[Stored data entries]
**********

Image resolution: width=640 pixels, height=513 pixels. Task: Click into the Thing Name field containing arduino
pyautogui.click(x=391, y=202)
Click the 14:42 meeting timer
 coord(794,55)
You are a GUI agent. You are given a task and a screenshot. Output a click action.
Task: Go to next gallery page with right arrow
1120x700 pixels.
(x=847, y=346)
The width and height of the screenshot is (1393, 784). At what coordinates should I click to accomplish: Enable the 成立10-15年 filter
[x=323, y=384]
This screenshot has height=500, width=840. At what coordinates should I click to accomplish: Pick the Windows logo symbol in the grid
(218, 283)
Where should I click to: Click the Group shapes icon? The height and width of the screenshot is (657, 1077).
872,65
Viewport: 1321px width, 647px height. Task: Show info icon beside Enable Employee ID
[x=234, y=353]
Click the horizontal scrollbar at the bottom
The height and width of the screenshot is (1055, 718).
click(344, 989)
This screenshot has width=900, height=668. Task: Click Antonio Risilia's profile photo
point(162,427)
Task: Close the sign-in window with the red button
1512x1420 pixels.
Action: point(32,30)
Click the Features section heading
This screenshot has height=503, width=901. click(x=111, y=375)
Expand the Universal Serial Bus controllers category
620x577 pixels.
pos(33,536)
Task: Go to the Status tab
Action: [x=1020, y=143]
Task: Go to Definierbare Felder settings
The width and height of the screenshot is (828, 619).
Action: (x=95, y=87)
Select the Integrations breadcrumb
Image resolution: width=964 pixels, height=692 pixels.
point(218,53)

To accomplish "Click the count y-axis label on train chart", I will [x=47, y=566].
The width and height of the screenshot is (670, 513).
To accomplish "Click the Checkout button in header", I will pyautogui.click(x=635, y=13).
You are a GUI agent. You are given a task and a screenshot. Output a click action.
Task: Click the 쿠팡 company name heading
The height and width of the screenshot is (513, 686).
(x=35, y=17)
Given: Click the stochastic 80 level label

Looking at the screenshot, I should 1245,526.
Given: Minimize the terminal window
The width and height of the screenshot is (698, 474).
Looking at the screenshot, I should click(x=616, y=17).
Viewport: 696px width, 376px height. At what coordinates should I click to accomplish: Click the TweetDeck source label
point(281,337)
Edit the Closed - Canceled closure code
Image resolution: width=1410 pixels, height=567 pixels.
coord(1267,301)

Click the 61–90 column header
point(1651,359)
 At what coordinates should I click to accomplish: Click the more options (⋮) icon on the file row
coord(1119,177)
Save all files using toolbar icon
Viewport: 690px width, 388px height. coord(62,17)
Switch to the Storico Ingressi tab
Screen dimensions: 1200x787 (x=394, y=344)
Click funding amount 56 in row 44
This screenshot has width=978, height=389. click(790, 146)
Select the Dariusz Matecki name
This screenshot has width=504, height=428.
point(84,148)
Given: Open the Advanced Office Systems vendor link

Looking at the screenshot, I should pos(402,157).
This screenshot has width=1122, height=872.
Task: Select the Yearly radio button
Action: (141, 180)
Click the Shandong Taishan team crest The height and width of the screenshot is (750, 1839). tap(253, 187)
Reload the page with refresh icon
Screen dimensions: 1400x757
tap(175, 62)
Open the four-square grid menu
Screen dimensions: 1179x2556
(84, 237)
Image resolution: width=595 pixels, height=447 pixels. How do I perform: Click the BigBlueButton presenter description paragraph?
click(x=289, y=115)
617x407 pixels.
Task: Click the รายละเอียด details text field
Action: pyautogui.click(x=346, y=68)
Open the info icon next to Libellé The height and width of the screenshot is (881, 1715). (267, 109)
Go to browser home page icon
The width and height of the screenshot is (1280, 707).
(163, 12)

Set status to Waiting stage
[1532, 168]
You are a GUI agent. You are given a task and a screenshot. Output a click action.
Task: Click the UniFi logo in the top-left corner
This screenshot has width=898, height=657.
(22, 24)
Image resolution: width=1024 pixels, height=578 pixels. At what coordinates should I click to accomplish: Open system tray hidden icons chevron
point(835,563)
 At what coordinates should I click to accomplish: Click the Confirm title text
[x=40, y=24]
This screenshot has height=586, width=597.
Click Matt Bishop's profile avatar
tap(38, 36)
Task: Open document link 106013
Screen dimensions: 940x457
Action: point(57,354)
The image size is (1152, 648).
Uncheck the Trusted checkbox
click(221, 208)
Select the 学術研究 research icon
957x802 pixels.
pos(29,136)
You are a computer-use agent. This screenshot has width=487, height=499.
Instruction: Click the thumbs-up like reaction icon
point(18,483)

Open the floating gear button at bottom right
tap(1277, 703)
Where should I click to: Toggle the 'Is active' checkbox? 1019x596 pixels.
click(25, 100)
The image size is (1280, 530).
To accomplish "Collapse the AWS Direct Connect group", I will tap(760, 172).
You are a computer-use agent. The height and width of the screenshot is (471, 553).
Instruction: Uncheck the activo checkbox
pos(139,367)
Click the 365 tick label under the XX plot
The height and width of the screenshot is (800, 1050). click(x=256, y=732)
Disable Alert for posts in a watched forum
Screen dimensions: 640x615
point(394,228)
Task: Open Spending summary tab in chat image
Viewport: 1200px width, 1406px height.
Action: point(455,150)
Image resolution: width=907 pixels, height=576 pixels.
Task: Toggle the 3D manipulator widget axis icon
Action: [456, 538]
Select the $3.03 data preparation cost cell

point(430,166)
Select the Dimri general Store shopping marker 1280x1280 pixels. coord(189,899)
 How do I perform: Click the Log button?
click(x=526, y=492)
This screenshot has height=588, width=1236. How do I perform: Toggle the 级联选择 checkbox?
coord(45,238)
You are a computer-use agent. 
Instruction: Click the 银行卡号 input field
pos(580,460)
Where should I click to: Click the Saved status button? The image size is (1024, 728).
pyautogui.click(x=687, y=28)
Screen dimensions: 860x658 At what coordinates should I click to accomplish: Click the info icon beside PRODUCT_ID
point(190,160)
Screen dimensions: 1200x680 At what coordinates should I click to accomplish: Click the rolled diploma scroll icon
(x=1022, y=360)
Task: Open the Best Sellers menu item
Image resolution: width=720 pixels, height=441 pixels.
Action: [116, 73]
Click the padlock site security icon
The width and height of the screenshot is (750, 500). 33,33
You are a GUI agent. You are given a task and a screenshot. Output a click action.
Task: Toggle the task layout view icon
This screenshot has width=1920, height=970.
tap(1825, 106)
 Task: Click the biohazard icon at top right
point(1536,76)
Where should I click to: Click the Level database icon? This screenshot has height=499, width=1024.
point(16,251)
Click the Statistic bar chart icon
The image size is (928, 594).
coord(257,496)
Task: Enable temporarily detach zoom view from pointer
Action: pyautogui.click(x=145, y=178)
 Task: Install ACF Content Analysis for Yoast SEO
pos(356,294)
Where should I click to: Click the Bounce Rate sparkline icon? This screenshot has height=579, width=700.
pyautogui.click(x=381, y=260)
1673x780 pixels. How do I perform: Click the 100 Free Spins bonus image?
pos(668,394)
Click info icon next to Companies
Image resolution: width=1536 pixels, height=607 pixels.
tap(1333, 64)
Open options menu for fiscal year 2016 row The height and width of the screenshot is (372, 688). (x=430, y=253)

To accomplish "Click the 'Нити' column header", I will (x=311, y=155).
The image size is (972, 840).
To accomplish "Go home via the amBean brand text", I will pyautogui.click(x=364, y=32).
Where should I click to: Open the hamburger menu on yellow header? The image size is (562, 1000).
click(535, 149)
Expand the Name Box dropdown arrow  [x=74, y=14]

**********

## TASK DETAILS
When you output the entries, keep every line exactly as it appears above.

## ANSWER BOX
Image resolution: width=640 pixels, height=513 pixels. Task: Click into the Thing Name field containing arduino
pyautogui.click(x=391, y=202)
Click the 14:42 meeting timer
 coord(794,55)
You are a GUI agent. You are given a task and a screenshot. Output a click action.
Task: Go to next gallery page with right arrow
1120x700 pixels.
(x=847, y=346)
The width and height of the screenshot is (1393, 784). At what coordinates should I click to accomplish: Enable the 成立10-15年 filter
[x=323, y=384]
This screenshot has height=500, width=840. At what coordinates should I click to accomplish: Pick the Windows logo symbol in the grid
(218, 283)
Where should I click to: Click the Group shapes icon? The height and width of the screenshot is (657, 1077).
872,65
Viewport: 1321px width, 647px height. Task: Show info icon beside Enable Employee ID
[x=234, y=353]
Click the horizontal scrollbar at the bottom
The height and width of the screenshot is (1055, 718).
click(344, 989)
This screenshot has width=900, height=668. Task: Click Antonio Risilia's profile photo
point(162,427)
Task: Close the sign-in window with the red button
1512x1420 pixels.
Action: point(32,30)
Click the Features section heading
This screenshot has height=503, width=901. click(x=111, y=375)
Expand the Universal Serial Bus controllers category
620x577 pixels.
pos(33,536)
Task: Go to the Status tab
Action: [x=1020, y=143]
Task: Go to Definierbare Felder settings
The width and height of the screenshot is (828, 619).
Action: (x=95, y=87)
Select the Integrations breadcrumb
Image resolution: width=964 pixels, height=692 pixels.
point(218,53)

To accomplish "Click the count y-axis label on train chart", I will [x=47, y=566].
The width and height of the screenshot is (670, 513).
To accomplish "Click the Checkout button in header", I will pyautogui.click(x=635, y=13).
You are a GUI agent. You are given a task and a screenshot. Output a click action.
Task: Click the 쿠팡 company name heading
The height and width of the screenshot is (513, 686).
(x=35, y=17)
Given: Click the stochastic 80 level label

Looking at the screenshot, I should 1245,526.
Given: Minimize the terminal window
The width and height of the screenshot is (698, 474).
Looking at the screenshot, I should click(x=616, y=17).
Viewport: 696px width, 376px height. At what coordinates should I click to accomplish: Click the TweetDeck source label
point(281,337)
Edit the Closed - Canceled closure code
Image resolution: width=1410 pixels, height=567 pixels.
coord(1267,301)

Click the 61–90 column header
point(1651,359)
 At what coordinates should I click to accomplish: Click the more options (⋮) icon on the file row
coord(1119,177)
Save all files using toolbar icon
Viewport: 690px width, 388px height. coord(62,17)
Switch to the Storico Ingressi tab
Screen dimensions: 1200x787 (x=394, y=344)
Click funding amount 56 in row 44
This screenshot has width=978, height=389. click(790, 146)
Select the Dariusz Matecki name
This screenshot has width=504, height=428.
point(84,148)
Given: Open the Advanced Office Systems vendor link

Looking at the screenshot, I should pos(402,157).
This screenshot has width=1122, height=872.
Task: Select the Yearly radio button
Action: (141, 180)
Click the Shandong Taishan team crest The height and width of the screenshot is (750, 1839). tap(253, 187)
Reload the page with refresh icon
Screen dimensions: 1400x757
tap(175, 62)
Open the four-square grid menu
Screen dimensions: 1179x2556
(84, 237)
Image resolution: width=595 pixels, height=447 pixels. How do I perform: Click the BigBlueButton presenter description paragraph?
click(x=289, y=115)
617x407 pixels.
Task: Click the รายละเอียด details text field
Action: pyautogui.click(x=346, y=68)
Open the info icon next to Libellé The height and width of the screenshot is (881, 1715). (267, 109)
Go to browser home page icon
The width and height of the screenshot is (1280, 707).
(163, 12)

Set status to Waiting stage
[1532, 168]
You are a GUI agent. You are given a task and a screenshot. Output a click action.
Task: Click the UniFi logo in the top-left corner
This screenshot has width=898, height=657.
(22, 24)
Image resolution: width=1024 pixels, height=578 pixels. At what coordinates should I click to accomplish: Open system tray hidden icons chevron
point(835,563)
 At what coordinates should I click to accomplish: Click the Confirm title text
[x=40, y=24]
This screenshot has height=586, width=597.
Click Matt Bishop's profile avatar
tap(38, 36)
Task: Open document link 106013
Screen dimensions: 940x457
Action: point(57,354)
The image size is (1152, 648).
Uncheck the Trusted checkbox
click(221, 208)
Select the 学術研究 research icon
957x802 pixels.
pos(29,136)
You are a computer-use agent. This screenshot has width=487, height=499.
Instruction: Click the thumbs-up like reaction icon
point(18,483)

Open the floating gear button at bottom right
tap(1277, 703)
Where should I click to: Toggle the 'Is active' checkbox? 1019x596 pixels.
click(25, 100)
The image size is (1280, 530).
To accomplish "Collapse the AWS Direct Connect group", I will tap(760, 172).
You are a computer-use agent. The height and width of the screenshot is (471, 553).
Instruction: Uncheck the activo checkbox
pos(139,367)
Click the 365 tick label under the XX plot
The height and width of the screenshot is (800, 1050). click(x=256, y=732)
Disable Alert for posts in a watched forum
Screen dimensions: 640x615
point(394,228)
Task: Open Spending summary tab in chat image
Viewport: 1200px width, 1406px height.
Action: point(455,150)
Image resolution: width=907 pixels, height=576 pixels.
Task: Toggle the 3D manipulator widget axis icon
Action: [456, 538]
Select the $3.03 data preparation cost cell

point(430,166)
Select the Dimri general Store shopping marker 1280x1280 pixels. coord(189,899)
 How do I perform: Click the Log button?
click(x=526, y=492)
This screenshot has height=588, width=1236. How do I perform: Toggle the 级联选择 checkbox?
coord(45,238)
You are a computer-use agent. 
Instruction: Click the 银行卡号 input field
pos(580,460)
Where should I click to: Click the Saved status button? The image size is (1024, 728).
pyautogui.click(x=687, y=28)
Screen dimensions: 860x658 At what coordinates should I click to accomplish: Click the info icon beside PRODUCT_ID
point(190,160)
Screen dimensions: 1200x680 At what coordinates should I click to accomplish: Click the rolled diploma scroll icon
(x=1022, y=360)
Task: Open the Best Sellers menu item
Image resolution: width=720 pixels, height=441 pixels.
Action: [116, 73]
Click the padlock site security icon
The width and height of the screenshot is (750, 500). 33,33
You are a GUI agent. You are given a task and a screenshot. Output a click action.
Task: Toggle the task layout view icon
This screenshot has width=1920, height=970.
tap(1825, 106)
 Task: Click the biohazard icon at top right
point(1536,76)
Where should I click to: Click the Level database icon? This screenshot has height=499, width=1024.
point(16,251)
Click the Statistic bar chart icon
The image size is (928, 594).
coord(257,496)
Task: Enable temporarily detach zoom view from pointer
Action: pyautogui.click(x=145, y=178)
 Task: Install ACF Content Analysis for Yoast SEO
pos(356,294)
Where should I click to: Click the Bounce Rate sparkline icon? This screenshot has height=579, width=700.
pyautogui.click(x=381, y=260)
1673x780 pixels. How do I perform: Click the 100 Free Spins bonus image?
pos(668,394)
Click info icon next to Companies
Image resolution: width=1536 pixels, height=607 pixels.
tap(1333, 64)
Open options menu for fiscal year 2016 row The height and width of the screenshot is (372, 688). (x=430, y=253)

To accomplish "Click the 'Нити' column header", I will (x=311, y=155).
The image size is (972, 840).
To accomplish "Go home via the amBean brand text", I will pyautogui.click(x=364, y=32).
Where should I click to: Open the hamburger menu on yellow header? The image size is (562, 1000).
click(535, 149)
Expand the Name Box dropdown arrow  [x=74, y=14]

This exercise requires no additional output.